Kurz zur Ausrüstung:
  • Auch wenn ich ihn nur einmal benutzt habe, war ich sehr froh meinen Quilt+ Torso-LuMa eingepackt zu haben.
  • Die Ardennen/Eifel werden im August schon extrem kalt, es hätten sich also lange Handschuhe oder Schuhüberzieher gelohnt.
  • Nächstes mal würde ich wohl doch eher MTB-Schuhe und eine bessere Übersetzung wählen. Die Rennradcleats waren nach den Schiebepassagen in Dinant und Laon bereits hinüber und haben mutmaßlich meine Knieschmerzen verstärkt. Eine kleinere Übersetzung hätte mir das Leben sicherlich vereinfacht. Ich bin mit 52/34 und 11-34 gefahren.
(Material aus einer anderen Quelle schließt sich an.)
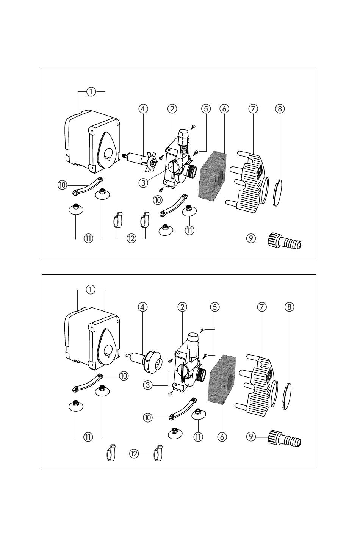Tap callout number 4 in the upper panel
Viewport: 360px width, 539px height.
pos(143,108)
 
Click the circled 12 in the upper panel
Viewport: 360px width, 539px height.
pos(131,238)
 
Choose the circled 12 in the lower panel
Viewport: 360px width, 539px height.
pos(134,453)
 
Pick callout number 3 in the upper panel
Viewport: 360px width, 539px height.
pos(143,183)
  • Die Akku-Lupine hat sich bewehrt.
  • Die Sitzposition auf meinem Canyon Endurace ist nicht optimal. Ich hatte Auflieger montiert, was gut ging. Im Schlussparcours konnte ich den Auflieger aber kaum benutzen. Ring- und kleiner Finger sind an beiden Händen durch den Druck nach wie vor eingeschlafen. Hieraus zeichnet sich aber gerade ein Projekt für den Winter ab.
  • An die Sattelstütze gehört eine Markierung mit Edding für die richtige Höhe.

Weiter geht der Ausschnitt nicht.